By Microsoft’s own account, the days for human transcribers are numbered, and the countdown is moving pretty fast. On Tuesday, Microsoft announced that it “made a major breakthrough in speech recognition.”
A detailed report on how Microsoft reached this feat is published here. The researchers behind it, describe how they were able to create an automated system, which can transcribe recorded speech with as good as accuracy as a professional human transcriber would.
However, the fact sheets show the speech recognition could be slightly better than the best of the human transcribers. A test was done using NIST 2000 dataset or recorded phone calls, and the software was able to improve by 0.4% in error rate compared to a professional transcriber.

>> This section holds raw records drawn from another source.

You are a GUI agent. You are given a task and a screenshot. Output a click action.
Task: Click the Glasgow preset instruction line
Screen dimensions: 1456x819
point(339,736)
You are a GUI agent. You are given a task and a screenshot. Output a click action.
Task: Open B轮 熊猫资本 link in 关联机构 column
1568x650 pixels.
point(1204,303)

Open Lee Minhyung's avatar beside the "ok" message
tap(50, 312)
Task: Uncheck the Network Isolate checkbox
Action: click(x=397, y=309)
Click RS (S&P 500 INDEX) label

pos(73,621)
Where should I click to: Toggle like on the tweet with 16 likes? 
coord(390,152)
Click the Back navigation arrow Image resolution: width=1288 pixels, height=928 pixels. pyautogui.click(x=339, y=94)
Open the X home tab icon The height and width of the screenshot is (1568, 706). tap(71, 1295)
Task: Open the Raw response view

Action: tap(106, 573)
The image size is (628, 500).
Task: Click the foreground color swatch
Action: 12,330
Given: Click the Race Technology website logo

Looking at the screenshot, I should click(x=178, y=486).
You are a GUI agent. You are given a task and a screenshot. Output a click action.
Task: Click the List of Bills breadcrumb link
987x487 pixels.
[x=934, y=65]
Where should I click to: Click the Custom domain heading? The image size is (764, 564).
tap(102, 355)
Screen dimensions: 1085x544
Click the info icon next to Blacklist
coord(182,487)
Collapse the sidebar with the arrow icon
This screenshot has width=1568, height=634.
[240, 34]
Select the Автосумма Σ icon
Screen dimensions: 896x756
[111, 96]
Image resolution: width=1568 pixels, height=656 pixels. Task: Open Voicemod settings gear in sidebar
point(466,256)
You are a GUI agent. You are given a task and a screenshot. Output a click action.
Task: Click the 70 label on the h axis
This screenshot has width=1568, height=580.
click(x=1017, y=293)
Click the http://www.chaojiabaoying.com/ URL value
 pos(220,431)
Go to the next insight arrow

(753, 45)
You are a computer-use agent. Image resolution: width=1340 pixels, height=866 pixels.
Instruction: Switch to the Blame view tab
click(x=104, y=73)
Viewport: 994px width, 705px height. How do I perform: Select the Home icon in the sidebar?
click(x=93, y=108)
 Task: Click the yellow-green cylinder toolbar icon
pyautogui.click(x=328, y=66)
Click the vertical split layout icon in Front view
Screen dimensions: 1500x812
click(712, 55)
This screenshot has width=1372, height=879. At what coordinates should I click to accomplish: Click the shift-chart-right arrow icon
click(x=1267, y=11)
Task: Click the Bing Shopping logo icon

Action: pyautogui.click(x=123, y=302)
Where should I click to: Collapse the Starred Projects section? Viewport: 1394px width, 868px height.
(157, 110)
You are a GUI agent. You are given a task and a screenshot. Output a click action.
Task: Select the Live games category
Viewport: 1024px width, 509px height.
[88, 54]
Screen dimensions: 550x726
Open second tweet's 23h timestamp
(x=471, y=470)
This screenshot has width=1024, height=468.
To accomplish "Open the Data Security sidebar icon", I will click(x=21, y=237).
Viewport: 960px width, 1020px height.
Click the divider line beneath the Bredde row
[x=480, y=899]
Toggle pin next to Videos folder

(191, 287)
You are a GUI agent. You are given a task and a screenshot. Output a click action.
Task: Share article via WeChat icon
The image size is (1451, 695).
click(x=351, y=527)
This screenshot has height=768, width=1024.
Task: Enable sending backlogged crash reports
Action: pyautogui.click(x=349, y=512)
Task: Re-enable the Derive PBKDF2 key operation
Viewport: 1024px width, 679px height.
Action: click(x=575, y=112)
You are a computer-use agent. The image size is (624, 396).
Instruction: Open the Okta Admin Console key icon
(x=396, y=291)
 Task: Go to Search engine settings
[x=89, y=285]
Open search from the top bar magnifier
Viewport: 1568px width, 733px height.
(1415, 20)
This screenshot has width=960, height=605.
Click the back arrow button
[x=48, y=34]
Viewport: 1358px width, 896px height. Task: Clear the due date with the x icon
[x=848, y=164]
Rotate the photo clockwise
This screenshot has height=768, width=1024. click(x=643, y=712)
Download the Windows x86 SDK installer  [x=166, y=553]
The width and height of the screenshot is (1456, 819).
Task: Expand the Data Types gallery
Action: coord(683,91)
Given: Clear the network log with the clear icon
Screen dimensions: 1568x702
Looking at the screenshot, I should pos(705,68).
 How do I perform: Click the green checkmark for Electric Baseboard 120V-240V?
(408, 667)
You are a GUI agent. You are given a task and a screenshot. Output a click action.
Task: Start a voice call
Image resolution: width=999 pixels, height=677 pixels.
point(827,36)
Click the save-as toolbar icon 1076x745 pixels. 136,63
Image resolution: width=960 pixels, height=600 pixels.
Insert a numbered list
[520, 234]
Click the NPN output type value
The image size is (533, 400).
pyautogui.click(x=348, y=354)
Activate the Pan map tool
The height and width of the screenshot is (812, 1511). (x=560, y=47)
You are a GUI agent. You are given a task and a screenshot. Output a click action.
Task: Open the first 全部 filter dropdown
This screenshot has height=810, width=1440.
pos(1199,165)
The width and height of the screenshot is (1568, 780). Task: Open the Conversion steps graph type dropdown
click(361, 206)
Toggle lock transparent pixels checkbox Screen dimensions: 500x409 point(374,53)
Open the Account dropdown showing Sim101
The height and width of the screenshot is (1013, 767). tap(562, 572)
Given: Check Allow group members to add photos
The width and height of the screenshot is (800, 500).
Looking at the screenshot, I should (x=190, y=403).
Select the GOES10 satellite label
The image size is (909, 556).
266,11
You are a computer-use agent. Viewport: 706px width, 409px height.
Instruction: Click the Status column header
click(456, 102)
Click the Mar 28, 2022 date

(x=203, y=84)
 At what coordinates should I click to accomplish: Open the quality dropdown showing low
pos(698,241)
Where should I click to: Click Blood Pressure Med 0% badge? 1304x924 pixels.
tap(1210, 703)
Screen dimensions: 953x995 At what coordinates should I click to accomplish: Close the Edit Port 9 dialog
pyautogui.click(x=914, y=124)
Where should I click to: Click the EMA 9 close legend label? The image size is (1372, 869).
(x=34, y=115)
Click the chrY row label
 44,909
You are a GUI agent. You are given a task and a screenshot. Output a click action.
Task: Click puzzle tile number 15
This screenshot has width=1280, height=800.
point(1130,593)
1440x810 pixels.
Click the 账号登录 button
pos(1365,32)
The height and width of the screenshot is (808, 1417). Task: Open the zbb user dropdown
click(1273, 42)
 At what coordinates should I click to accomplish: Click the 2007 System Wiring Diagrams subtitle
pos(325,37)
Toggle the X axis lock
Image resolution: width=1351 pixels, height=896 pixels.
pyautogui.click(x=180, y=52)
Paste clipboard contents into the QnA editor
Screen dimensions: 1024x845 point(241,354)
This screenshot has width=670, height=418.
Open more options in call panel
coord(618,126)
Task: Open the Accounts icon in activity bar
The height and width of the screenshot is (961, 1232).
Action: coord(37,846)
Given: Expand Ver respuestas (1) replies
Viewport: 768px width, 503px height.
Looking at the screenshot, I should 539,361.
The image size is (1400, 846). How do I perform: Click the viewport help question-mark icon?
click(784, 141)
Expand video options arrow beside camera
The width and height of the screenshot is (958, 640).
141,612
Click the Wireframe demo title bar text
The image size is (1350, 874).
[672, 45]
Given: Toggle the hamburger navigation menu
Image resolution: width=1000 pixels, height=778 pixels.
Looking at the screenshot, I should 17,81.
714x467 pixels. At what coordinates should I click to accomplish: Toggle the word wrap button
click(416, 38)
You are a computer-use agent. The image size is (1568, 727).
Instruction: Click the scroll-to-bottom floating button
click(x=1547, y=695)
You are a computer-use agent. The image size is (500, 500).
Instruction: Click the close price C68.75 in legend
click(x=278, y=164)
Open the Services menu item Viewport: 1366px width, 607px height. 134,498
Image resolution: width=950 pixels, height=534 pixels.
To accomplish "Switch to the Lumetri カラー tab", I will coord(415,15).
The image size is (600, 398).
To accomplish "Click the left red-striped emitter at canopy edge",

In September, Microsoft said the software had achieved 6.3% word error rate, an impressive improvement considering that they stood at 8% error rate as by May 2015. The rapid progress the company is making only serves to prove the enormous interest tech companies have on machine learning and AI technology.
Microsoft has achieved a significant milestone, marking the first time human parity has been achieved for artificial intelligence conversational human speech. Success, the company, says was possible thanks to the use of convolutional and LSTM (long short term memory) neural networks. Coupled by use of techniques that improved the data models accuracy such as spatial smoothing.
The researcher also relied on the open source project, Computational Network Toolkit by Microsoft. According to the manager of Microsoft’s speech and dialog research group, Geoffrey Zweing, the achievement achieved was equal to the efforts of over 20 years.